Certification Under Sarbanes-Oxley (S-O)
Paul Brountas, Senior Counsel at Hale and Dorr LLP, spoke about the new responsibilities of Board Committees, on the Board and Committee Governance panel. Mr.Brountas first discussed important recent developments. He noted that most in-house counsels have already been responsible for filing two certifications under S-O, but a number of unanswered questions regarding those filings remain outstanding. First,why has the law required the CEO and CFO to sign every 10K and 10Q twice? The answer lies in the cases of Enron,Worldcom, Adelphia, and Global Crossing,where officers and directors ignored and/or perpetrated fraud.Many implicated executives professed their ignorance of any wrongdoing. The new certification and control rules have eliminated this ignorance defense. All executive officers must now be mindful of the following warning issued by the SEC:
"Any senior corporate official who considers his/her personal involvement in determining the disclosure to be presented in quarterly or annual reports to be an administrative burden rather than an important and paramount duty seriously misapprehends his/her responsibility to security holders."Faced with this threat and fear of jail time, senior management now has to take a proactive role in the disclosure process. Officers who certify but do not verify run the risk of serious liability.

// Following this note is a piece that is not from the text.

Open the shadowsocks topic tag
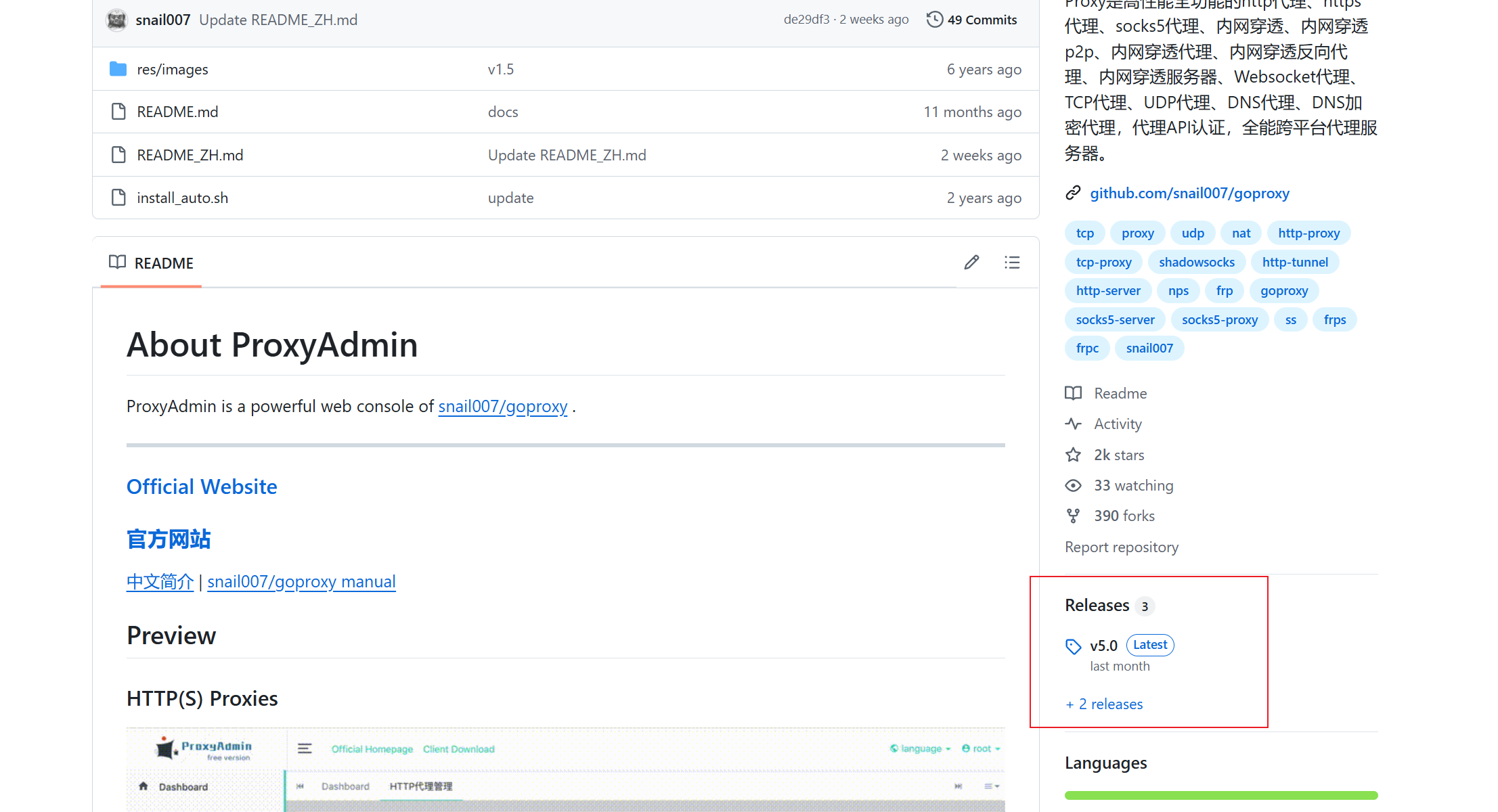pyautogui.click(x=1196, y=263)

Mr.Brountas next turned to the impact of the proposed Section 404, which directs the SEC to prescribe rules that would require each annual report a company files pursuant to Section 13(a) and 13(d) of the Exchange Act to contain an internal control report, 1) stating management's responsibilities for establishing and maintaining adequate internal control structure and procedures for financial reporting; and 2) containing an assessment of the effectiveness of the company's internal control structure and procedures for financial reporting.

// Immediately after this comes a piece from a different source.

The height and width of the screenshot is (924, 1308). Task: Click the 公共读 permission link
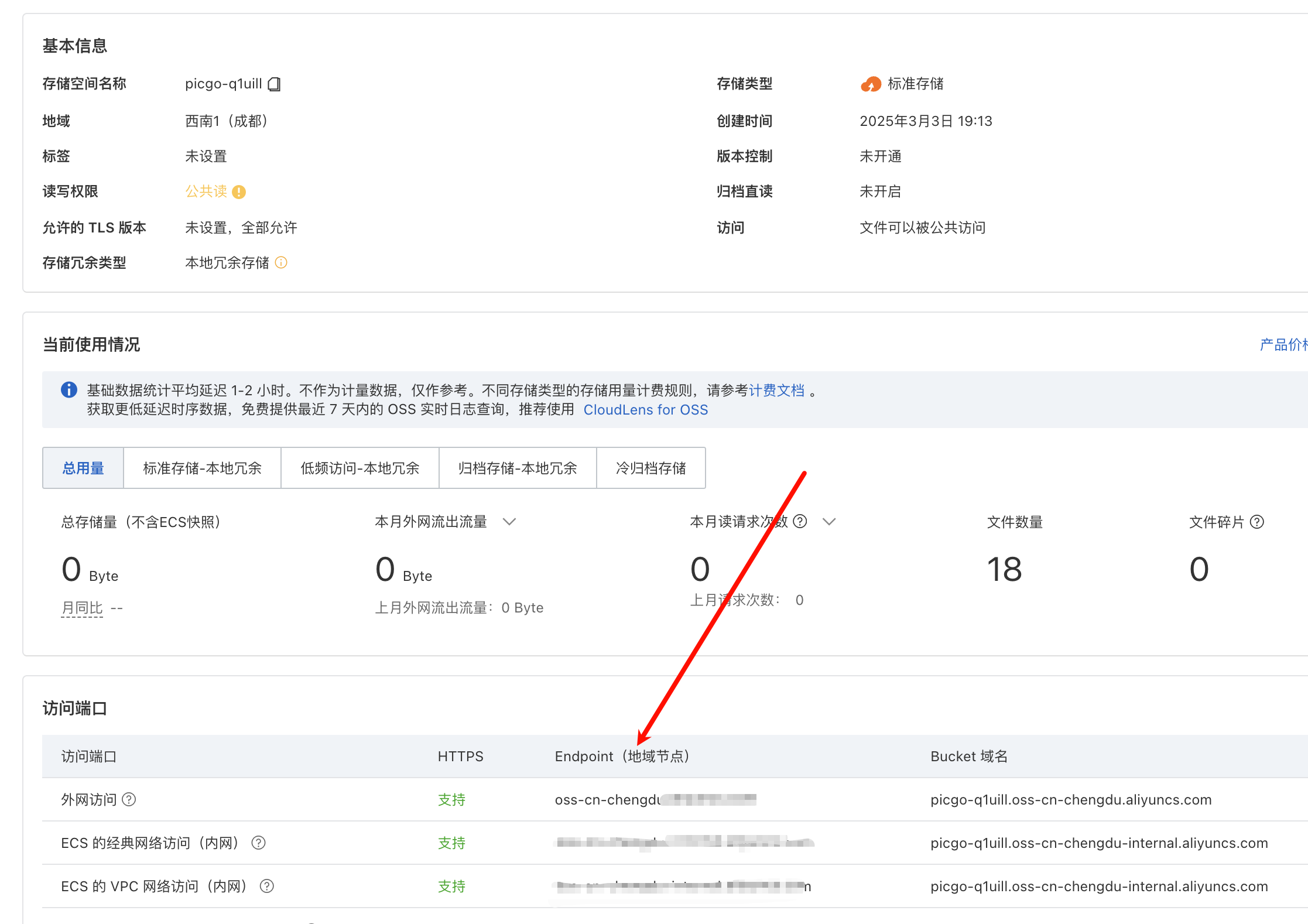pos(206,191)
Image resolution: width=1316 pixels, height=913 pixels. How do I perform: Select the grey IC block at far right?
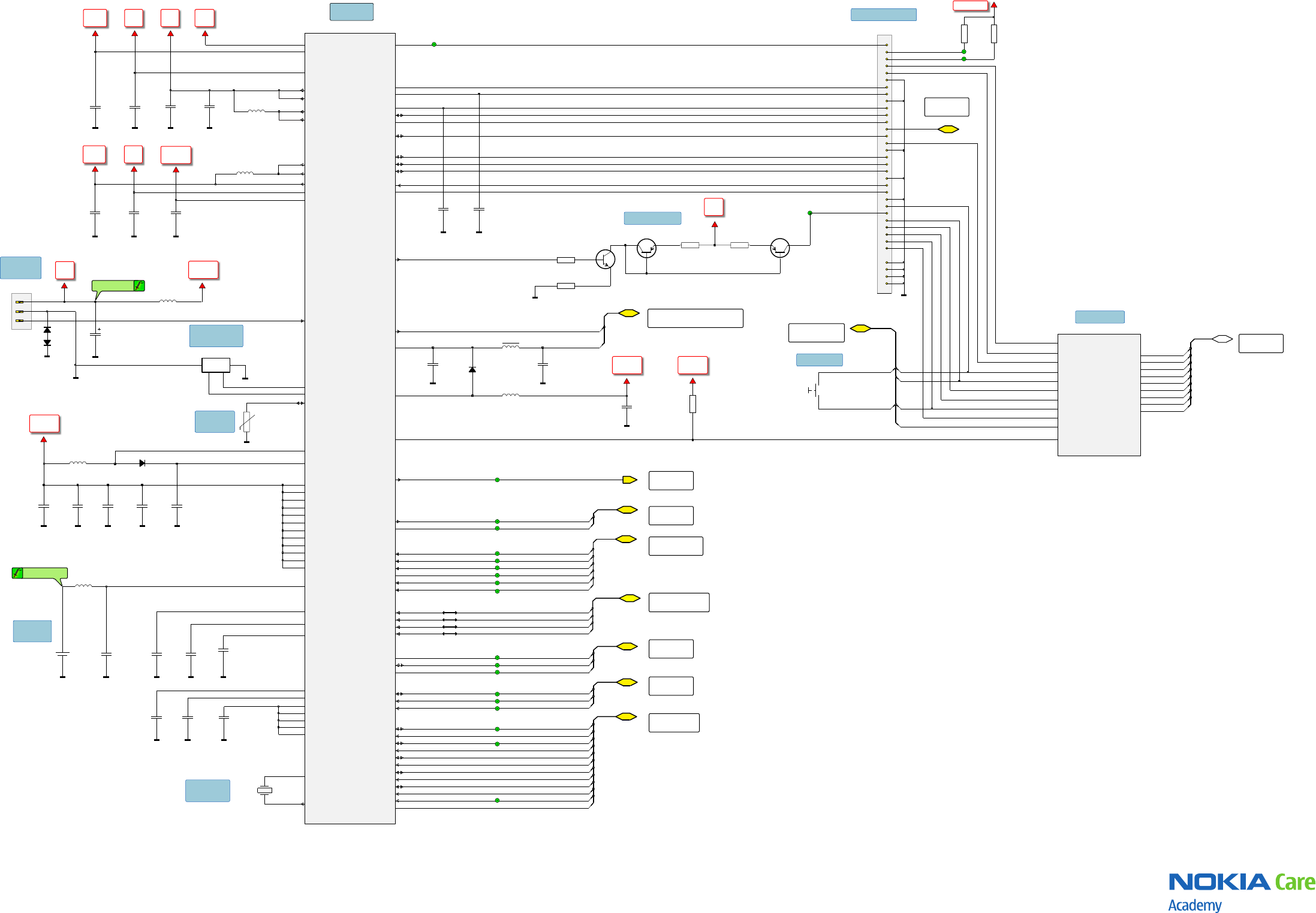pyautogui.click(x=1098, y=394)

The SEC's new certification requirements under Section 302, according to Mr. Brountas, have been unclear as to what management needs to swear to in the Section 302 certification regarding internal controls and also what management needs to do on a quarterly basis. The current rules reference an evaluation, but none is required. In October 2002, the SEC proposed rules under Section 404 that mention the concept of "internal controls and procedures for financial reporting."According to the proposed definition, the term means controls that pertain to the preparation of financial statements for external purposes that are fairly presented in conformity with Generally Accepted Accounting Principles (GAAP) or other literature adopted by the public accounting oversight board.After these proposals become effective, Section 302 certification will finally make sense. Currently,Mr. Brountas explained, disclosure about internal controls only addresses changes made after the evaluation date and prior to the filing of a report.Changes made after the filing of a report and before the next evaluation do not have to be disclosed. The proposed rule, however, would require disclosure of significant changes made at any time during the reporting period, and evaluations are required to be made as of the last day of the fiscal period. Thus, it will no longer be possible to quietly fix internal controls.
Mr. Brountas advised attendees who are interested in reading more about the SEC's recommendations on how to comply with certification control requirements to view Hale & Dorr's Corporate Advisor bulletin online to see the SEC's latest FAQ, which answers a number of questions about S-O.